En cierta ocasión Jesús fue interrogado por los fariseos y los escribas de
la siguiente forma, “¿Por qué tus discípulos no andan conforme a la
tradición de los ancianos, sino que comen pan con manos inmundas?” (Mar.
7:5). Los fariseos no pensaban en lavarse las manos solo por motivos sanitarios,
como lo hacemos comúnmente nosotros. Ellos no estaban hablando de alguna norma sanitaria
de sentido común, sino de una norma religiosa tradicional, según la cual
realizaban lavados rituales, literalmente, bautismos, para purificar objetos, y
purificarse a sí mismos, del posible contacto con personas que eran consideradas
impuras espiritualmente. “Porque los fariseos y todos los judíos,
aferrándose a la tradición de los ancianos, si muchas veces no se lavan las
manos, no comen. Y volviendo de la plaza, si no se lavan, no comen. Y
otras muchas cosas hay que tomaron para guardar, como los lavamientos de los
vasos de beber, y de los jarros, y de los utensilios de metal, y de los lechos” (Mar. 7:3,4). La cuestión de fondo aquí era la autoridad por la cual tales lavamientos
debían realizarse.
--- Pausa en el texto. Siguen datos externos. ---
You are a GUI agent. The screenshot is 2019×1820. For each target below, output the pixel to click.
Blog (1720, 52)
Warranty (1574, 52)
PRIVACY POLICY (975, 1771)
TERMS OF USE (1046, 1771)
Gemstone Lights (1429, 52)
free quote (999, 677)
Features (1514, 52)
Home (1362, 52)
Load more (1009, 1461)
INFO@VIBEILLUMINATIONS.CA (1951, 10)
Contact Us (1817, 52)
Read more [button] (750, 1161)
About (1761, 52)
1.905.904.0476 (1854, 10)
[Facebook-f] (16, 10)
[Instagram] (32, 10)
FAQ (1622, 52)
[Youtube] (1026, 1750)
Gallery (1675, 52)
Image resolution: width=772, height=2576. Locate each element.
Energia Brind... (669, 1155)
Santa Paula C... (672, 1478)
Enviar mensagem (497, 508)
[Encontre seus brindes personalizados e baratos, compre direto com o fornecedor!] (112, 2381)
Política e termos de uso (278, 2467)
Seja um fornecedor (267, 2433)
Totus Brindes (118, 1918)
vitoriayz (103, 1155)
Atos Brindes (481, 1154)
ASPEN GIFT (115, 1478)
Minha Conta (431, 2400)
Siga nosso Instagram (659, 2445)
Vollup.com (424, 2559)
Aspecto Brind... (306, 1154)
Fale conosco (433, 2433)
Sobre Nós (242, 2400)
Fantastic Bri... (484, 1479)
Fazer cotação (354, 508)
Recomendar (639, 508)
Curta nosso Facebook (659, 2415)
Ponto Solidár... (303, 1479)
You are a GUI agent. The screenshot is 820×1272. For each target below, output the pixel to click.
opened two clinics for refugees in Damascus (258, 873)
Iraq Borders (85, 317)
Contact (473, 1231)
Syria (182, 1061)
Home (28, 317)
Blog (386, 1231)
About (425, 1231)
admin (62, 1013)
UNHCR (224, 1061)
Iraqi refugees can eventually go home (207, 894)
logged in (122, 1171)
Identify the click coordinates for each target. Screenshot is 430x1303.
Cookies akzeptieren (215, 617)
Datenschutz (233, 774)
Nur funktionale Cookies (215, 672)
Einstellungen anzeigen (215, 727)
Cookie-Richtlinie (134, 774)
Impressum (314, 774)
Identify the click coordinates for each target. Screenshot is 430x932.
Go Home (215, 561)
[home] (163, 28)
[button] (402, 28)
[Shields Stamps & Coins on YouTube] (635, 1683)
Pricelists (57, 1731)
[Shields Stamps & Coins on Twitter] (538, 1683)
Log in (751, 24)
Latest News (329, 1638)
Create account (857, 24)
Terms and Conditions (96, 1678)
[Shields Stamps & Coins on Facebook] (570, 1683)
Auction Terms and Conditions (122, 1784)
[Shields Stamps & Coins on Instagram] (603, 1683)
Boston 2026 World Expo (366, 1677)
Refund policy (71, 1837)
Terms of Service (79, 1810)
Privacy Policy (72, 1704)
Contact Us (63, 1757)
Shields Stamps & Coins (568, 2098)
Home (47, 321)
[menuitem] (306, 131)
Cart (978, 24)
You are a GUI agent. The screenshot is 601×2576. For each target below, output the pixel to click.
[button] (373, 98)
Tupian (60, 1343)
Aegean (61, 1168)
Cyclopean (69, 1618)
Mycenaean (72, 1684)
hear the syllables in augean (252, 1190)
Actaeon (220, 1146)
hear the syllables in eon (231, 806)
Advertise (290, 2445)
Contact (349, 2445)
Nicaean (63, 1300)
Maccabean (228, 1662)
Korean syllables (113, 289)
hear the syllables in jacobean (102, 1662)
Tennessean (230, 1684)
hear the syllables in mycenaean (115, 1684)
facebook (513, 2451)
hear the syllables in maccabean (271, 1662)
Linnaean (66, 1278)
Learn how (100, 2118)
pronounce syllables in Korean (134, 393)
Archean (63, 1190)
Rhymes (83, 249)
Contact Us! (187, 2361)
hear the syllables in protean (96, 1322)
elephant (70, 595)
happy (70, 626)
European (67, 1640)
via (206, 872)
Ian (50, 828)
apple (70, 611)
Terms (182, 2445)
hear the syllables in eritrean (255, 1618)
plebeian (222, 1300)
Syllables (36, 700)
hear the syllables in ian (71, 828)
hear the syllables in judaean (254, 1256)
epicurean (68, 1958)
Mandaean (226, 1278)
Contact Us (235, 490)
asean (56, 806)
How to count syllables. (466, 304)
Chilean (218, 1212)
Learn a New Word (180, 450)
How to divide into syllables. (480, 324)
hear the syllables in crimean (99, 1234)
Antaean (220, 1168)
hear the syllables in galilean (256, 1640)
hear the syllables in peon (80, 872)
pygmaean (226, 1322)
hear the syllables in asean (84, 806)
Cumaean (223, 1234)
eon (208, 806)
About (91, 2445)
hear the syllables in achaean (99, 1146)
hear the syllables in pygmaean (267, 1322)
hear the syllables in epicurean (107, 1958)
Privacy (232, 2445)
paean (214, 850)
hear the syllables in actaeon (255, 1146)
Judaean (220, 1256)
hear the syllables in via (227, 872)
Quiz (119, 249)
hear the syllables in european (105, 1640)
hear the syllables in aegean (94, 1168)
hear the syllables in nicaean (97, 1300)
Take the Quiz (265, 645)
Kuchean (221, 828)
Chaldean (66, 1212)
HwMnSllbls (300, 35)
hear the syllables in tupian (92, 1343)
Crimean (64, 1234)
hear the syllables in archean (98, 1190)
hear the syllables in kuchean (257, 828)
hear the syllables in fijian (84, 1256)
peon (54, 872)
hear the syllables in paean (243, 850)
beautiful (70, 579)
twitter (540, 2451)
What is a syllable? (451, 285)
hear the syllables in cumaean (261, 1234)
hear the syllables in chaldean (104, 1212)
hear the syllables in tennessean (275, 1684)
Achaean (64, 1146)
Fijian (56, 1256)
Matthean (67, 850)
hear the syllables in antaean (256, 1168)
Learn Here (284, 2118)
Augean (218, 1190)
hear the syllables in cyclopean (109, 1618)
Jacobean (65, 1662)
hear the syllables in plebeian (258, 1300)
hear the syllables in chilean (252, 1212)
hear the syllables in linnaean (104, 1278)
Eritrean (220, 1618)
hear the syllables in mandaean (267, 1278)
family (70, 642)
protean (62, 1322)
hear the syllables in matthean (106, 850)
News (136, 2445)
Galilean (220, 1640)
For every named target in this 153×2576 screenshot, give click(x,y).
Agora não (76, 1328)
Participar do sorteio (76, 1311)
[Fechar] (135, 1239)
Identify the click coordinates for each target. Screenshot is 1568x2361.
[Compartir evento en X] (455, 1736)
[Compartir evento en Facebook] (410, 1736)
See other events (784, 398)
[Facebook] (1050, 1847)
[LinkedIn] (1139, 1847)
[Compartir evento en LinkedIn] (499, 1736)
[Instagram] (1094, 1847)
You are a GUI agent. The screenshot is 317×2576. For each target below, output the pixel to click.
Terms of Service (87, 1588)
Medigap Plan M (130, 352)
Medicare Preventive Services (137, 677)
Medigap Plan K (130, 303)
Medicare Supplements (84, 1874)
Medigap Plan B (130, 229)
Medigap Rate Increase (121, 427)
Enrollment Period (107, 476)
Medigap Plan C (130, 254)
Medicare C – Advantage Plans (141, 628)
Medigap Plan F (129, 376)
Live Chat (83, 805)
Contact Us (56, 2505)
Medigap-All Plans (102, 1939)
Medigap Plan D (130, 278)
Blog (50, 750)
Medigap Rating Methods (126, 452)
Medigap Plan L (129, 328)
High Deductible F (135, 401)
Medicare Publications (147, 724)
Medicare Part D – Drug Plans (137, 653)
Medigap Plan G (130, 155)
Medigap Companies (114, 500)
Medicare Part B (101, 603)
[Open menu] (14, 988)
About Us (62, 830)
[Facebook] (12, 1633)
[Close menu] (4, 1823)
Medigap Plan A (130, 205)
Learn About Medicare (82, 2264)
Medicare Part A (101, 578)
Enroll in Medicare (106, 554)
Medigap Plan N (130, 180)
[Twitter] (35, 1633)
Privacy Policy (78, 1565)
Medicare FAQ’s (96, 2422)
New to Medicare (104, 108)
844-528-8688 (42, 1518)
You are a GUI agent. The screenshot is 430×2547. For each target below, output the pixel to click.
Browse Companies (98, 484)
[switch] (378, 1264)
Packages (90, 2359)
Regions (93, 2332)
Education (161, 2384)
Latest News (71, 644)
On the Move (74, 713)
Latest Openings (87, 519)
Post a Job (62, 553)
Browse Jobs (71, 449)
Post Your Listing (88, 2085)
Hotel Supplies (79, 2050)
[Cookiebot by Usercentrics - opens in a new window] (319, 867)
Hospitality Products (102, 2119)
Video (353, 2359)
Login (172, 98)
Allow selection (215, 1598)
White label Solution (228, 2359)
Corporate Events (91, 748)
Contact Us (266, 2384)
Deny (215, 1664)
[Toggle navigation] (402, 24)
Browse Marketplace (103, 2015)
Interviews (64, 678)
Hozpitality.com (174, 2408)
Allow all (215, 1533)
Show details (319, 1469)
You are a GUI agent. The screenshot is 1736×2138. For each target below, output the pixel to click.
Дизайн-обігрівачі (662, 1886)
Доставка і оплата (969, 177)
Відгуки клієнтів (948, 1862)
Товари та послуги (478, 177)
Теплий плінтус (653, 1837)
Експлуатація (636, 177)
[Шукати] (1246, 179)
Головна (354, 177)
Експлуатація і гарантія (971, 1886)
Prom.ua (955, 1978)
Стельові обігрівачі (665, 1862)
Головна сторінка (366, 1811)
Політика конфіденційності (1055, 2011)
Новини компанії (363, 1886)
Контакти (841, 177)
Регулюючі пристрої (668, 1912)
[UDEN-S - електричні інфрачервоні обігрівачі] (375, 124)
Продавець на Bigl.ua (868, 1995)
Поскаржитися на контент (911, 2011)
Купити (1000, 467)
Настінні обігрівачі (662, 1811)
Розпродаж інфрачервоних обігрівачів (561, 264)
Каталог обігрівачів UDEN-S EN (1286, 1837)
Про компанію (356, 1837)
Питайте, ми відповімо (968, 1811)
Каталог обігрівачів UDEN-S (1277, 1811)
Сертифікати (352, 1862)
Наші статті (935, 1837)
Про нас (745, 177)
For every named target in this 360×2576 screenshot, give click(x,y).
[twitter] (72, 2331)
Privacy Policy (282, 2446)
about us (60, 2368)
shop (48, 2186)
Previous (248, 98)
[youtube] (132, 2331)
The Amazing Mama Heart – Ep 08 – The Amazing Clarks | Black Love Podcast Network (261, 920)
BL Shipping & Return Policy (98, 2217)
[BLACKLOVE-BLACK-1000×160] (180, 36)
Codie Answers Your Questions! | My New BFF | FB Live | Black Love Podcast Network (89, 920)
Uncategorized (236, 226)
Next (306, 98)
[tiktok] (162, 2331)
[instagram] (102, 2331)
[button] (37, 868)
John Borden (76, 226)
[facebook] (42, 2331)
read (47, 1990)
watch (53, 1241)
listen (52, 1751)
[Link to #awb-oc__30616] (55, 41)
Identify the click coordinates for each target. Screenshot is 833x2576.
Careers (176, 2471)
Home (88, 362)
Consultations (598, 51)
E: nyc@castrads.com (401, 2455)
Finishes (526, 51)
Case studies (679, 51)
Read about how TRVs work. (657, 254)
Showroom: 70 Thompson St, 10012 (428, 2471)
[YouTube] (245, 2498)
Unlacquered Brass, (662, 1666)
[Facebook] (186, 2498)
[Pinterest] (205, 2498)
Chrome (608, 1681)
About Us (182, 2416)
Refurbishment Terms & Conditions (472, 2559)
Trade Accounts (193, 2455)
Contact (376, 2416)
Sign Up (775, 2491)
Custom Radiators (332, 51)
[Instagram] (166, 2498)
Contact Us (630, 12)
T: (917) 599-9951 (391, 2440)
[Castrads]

La “tradición de los ancianos” era un conjunto de opiniones
y normas sobre cómo debía aplicarse la ley de Moisés (cf. Gal. 1:14). En la
práctica, tales opiniones y comentarios se habían vuelto más importantes que la
ley de Dios, tanto así que, algunos afirmaban que Dios había entregado dos
leyes a Moisés, la torá misma, es decir, los primeros cinco libros de nuestras
Biblias, y otra ley oral, transmitida de boca en boca. Esta actitud es parecida
a la que podemos encontrar en la actualidad, cuando se afirma que la opinión de
determinado funcionario de la iglesia es tan válida como la palabra de Dios. La respuesta de Jesús fue severa, “El les dijo: Muy bien profetizó
Isaías de vosotros, hipócritas, según está escrito: “Este pueblo me honra con
los labios, pero su corazón está lejos de mí, pues me dan un culto vano,
enseñando doctrinas que son preceptos humanos.” Dejando de lado el precepto de
Dios, os aferráis a la tradición humana. Y les decía: En verdad que anuláis el
precepto de Dios para establecer vuestra tradición” (Mar. 7:6-9, NC). Jesús, claramente, rechazó como pecaminoso el elevar las opiniones de los
hombres a la par de la revelación de Dios, y señaló tres conclusiones de este
pecado. Primero, tiene el efecto práctico de hacer algo diferente a lo requerido
por Dios, ya sea aprobando lo que Dios prohíbe, o prohibir lo que Dios aprueba,
o, simplemente, agregar a los requerimientos de Dios. La historia confirma que
a los hombres no les falta ingenio para torcer el sentido de sencillas instrucciones
bíblicas. Jesús dijo que esto es invalidar la palabra de Dios (Mar. 7:13). En segundo lugar, nos convierte en hipócritas. Un hipócrita es un actor,
uno que pretende la piedad. Cuando elevamos nuestras preferencias por encima de
las de Dios, demostramos que realmente nos estamos sirviendo a nosotros mismos,
no a él, independientemente de lo que afirmemos. En tercer lugar, hace que nuestra adoración sea vana, es decir, inútil,
vacía en sí misma. La actividad religiosa dirigida al hombre, con sus gustos,
preferencias, deseos e inclinaciones, en lugar de ser dirigida a Dios, resulta
en una adoración inútil. Cristo dijo, “No todo el que dice: ¡Señor, Señor!
entrará en el Reino de los cielos, sino el que hace la voluntad de mi Padre,
que está en los cielos” (Mat. 7:21).